(Task requirements)
Continue the forum post about COVID-19 in Austria, starting right after its last sentence; ignore the listing that follows it.

(Text)
'''
In Austria, there are now around 10,000 confirmed cases, 1,000 are in hospital and 200 in critical care. The country has ca. 2,000 critical care beds and in normal times 80% are occupied on average, although less now as they've been trying to reduce occupancy by carrying out fewer surgeries, the flu season is almost over and at least one region says there are fewer accidents at the moment.
Testing of 2,000 people in the general population is underway and I've been wondering how the high false positives and negatives of the RT-PCR tests will be affecting this if, as is planned, a random sample is tested.
538 have been asking experts 2 weeks ago to estimate the no of cases in the US in 2 weeks' time. What I'm surprised by is not that their best estimates are wrong, but why almost all of them have given tiny intervals from min to max. The top 3 were clearly right in making the confidence intervals large.
Godstud wrote:@Kaiserschmarrn at this time, the King has no concubines. Just saying...
Sure thing, Godstud. It's actually hard to believe that you believe that.
AFAIK wrote:Then they follow up with this exchange;
WHO guy: Can't hear you. Could you ask me a different question?
Journalist: Could you comment on Taiwan?
WHO guy: Nope. -click-
Journalist after calling back: Taiwan, though.
WHO guy: We've already spoken about China.
Most embarrassing interview I've seen in a while. I think this was the same guy who said that he'd choose to get treated in China.
'''
(Data extract)
'''
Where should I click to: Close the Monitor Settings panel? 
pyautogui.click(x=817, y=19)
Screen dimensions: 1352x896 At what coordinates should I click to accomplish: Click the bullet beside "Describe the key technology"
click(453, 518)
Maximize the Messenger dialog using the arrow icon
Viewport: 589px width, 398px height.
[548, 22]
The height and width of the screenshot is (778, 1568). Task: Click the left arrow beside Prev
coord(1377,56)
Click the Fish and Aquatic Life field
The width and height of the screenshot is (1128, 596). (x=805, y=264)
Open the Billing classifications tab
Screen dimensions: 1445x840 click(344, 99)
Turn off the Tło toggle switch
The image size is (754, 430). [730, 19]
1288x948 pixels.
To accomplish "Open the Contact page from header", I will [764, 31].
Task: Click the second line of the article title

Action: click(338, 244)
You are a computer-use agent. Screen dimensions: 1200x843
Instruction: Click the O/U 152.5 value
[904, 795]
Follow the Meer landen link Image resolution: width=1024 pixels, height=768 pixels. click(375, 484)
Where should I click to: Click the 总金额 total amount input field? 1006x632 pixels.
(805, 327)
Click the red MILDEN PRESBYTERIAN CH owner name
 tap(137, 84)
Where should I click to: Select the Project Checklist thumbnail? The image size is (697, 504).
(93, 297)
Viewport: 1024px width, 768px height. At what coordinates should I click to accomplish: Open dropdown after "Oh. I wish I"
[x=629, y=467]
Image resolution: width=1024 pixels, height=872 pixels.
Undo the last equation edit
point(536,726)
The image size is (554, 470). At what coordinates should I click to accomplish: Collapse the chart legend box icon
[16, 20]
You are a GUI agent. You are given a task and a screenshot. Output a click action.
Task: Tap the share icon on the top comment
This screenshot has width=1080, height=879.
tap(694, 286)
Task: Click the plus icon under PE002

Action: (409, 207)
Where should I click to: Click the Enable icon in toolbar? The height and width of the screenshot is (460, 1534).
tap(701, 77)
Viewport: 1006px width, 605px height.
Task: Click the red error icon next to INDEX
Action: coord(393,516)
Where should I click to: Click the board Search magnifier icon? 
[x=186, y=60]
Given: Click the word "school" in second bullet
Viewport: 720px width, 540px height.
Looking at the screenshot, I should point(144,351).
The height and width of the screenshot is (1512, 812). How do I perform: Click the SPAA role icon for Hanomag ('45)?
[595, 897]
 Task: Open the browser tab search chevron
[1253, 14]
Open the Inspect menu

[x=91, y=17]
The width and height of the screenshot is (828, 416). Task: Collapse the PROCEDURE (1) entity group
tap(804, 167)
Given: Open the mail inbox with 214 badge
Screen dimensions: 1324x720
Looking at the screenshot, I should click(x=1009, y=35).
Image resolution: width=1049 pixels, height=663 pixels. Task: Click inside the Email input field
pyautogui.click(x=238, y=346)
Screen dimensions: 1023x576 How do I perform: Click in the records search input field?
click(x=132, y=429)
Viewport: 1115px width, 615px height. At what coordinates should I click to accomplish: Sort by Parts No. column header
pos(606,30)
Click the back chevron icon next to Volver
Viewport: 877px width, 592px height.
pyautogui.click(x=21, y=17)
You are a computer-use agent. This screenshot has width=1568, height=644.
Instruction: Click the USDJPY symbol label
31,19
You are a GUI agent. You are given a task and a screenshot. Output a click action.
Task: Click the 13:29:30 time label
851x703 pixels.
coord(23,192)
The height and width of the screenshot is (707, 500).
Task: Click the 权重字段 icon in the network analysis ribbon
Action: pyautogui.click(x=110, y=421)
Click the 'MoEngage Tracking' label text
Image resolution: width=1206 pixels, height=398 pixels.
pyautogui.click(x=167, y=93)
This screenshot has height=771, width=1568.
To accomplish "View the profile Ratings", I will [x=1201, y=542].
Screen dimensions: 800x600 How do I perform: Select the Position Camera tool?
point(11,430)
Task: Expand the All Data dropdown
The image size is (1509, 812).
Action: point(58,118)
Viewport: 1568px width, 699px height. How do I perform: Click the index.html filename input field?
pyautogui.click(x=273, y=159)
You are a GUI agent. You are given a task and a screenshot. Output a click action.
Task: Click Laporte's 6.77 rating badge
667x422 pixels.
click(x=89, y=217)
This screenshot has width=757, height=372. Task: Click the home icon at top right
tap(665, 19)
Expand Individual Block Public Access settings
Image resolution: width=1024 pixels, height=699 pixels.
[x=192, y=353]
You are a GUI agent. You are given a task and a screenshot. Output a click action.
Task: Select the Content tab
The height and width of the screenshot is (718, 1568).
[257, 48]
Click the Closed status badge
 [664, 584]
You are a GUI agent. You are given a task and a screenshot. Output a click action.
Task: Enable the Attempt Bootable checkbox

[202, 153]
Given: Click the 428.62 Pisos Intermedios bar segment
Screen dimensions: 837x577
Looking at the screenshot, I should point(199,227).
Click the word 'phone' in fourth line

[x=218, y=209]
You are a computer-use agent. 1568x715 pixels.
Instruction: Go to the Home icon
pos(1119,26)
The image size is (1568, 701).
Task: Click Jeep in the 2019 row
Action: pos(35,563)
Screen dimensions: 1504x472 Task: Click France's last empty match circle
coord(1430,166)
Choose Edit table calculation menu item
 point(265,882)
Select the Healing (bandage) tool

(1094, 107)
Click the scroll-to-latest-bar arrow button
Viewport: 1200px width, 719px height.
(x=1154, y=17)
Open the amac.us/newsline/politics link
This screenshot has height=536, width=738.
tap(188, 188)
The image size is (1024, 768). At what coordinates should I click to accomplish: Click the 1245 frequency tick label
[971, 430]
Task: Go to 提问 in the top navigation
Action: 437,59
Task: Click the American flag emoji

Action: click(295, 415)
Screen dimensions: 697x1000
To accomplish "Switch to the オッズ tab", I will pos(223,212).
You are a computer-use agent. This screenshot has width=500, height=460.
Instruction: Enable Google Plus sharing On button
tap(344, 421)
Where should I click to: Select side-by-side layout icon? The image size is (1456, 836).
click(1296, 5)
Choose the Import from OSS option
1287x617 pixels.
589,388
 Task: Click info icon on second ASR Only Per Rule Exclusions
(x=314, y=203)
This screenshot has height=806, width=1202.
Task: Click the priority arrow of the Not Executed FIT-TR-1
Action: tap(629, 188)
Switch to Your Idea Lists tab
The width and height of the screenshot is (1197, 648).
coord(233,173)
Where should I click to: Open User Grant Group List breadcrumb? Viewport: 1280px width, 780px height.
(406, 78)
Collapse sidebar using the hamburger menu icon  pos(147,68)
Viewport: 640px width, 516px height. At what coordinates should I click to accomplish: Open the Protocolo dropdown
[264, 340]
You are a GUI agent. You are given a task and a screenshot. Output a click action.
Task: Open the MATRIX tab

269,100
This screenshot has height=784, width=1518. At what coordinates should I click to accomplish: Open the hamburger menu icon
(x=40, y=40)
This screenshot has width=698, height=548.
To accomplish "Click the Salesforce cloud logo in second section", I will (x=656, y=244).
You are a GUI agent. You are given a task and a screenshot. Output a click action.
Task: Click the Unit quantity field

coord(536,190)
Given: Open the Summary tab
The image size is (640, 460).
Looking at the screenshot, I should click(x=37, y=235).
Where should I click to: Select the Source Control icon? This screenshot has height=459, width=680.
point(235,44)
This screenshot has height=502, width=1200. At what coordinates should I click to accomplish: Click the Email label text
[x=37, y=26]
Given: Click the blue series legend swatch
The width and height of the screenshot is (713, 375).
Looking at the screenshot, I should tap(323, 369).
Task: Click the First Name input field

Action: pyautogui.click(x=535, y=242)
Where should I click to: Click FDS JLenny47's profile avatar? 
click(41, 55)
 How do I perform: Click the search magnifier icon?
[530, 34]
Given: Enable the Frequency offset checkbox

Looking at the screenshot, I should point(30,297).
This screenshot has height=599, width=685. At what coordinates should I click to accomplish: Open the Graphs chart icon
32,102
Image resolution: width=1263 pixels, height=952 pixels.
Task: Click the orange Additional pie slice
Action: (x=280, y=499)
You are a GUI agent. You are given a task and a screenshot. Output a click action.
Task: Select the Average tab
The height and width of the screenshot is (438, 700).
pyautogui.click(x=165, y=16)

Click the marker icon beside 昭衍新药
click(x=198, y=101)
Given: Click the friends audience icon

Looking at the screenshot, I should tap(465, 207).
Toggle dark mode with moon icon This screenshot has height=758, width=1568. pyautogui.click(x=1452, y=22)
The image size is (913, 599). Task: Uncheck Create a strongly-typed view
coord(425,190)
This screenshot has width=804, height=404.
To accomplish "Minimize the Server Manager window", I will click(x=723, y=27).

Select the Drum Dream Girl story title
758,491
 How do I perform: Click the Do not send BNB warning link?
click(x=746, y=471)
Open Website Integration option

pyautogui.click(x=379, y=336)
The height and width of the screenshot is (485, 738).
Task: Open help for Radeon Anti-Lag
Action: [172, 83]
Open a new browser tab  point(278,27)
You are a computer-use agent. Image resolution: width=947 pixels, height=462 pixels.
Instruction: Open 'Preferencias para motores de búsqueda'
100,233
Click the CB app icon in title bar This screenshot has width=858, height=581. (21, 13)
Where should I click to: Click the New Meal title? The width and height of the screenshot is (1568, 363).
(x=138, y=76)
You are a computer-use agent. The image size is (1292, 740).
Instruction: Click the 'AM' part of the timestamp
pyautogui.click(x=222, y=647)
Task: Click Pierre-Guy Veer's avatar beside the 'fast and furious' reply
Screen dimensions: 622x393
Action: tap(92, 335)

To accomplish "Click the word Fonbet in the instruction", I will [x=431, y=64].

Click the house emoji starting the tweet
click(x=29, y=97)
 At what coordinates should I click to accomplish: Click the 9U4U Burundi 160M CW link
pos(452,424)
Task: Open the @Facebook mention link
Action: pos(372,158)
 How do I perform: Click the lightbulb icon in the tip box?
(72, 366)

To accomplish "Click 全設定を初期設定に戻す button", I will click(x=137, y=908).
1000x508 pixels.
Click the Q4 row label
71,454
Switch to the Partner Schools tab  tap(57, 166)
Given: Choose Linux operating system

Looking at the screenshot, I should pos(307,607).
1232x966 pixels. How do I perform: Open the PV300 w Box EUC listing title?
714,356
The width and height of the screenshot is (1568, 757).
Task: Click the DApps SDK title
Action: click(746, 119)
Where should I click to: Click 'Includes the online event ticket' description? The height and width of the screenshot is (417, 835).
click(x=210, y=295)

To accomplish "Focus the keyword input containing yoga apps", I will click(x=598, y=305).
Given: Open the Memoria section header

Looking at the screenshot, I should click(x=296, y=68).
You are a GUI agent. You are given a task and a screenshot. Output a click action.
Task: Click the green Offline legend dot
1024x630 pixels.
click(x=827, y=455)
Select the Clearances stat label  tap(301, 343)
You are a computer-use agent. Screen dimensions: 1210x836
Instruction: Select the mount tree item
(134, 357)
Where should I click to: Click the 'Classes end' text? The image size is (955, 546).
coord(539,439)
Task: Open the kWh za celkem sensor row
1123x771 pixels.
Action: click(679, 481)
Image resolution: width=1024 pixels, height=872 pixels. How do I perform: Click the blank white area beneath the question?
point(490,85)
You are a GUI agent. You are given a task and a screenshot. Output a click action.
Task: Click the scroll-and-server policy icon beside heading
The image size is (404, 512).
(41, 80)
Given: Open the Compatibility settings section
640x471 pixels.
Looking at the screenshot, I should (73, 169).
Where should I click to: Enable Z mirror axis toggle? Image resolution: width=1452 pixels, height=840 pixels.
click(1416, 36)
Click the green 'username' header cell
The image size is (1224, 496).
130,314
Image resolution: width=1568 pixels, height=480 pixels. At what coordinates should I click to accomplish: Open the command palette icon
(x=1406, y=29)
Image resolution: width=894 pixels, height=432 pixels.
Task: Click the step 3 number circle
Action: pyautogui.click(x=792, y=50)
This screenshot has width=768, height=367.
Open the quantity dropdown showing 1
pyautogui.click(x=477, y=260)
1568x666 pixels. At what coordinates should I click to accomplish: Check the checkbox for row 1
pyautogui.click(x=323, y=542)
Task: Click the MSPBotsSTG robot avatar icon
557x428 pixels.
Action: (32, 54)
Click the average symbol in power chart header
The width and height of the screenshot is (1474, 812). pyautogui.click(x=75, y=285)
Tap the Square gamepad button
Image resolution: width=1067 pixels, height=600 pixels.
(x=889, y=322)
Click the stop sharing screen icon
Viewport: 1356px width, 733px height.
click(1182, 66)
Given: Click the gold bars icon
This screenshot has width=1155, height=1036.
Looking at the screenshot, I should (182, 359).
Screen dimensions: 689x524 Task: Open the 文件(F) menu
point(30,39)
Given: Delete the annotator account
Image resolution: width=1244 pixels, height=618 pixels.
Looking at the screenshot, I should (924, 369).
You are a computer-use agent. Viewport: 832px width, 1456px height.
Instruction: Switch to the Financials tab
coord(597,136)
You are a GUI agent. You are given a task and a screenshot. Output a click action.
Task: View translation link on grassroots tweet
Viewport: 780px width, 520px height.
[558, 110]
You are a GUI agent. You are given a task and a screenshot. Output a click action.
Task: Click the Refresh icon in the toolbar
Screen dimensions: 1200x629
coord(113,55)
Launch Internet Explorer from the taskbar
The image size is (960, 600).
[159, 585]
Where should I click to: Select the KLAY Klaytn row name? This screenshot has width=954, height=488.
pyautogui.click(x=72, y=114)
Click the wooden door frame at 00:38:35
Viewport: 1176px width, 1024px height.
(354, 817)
'''
(Output of the task)
Rancid wrote:Generally I believe that's true. However, it's possible some regions aren't able to get the supply of test they need. So I wonder if some regions might be buying tests to supplement?
I think in the US the bottleneck was "red tape" or unintended consequences of it. I know it's a right wing talking point but it seems to be actually true in this case, although they've now rectified it. The US is probably among the best placed to quickly increase test availability, but you are right that with the surge in demand and the expedited procedures now in place, some places might be able to circumvent the autorisation processes, find loopholes, etc. I have no idea how one would go about checking this when there's now hundreds of commercial and public labs carrying out tests. It's something news outlets should be trying to find out I think - at least by asking politicians during one of the many press conferences going on now.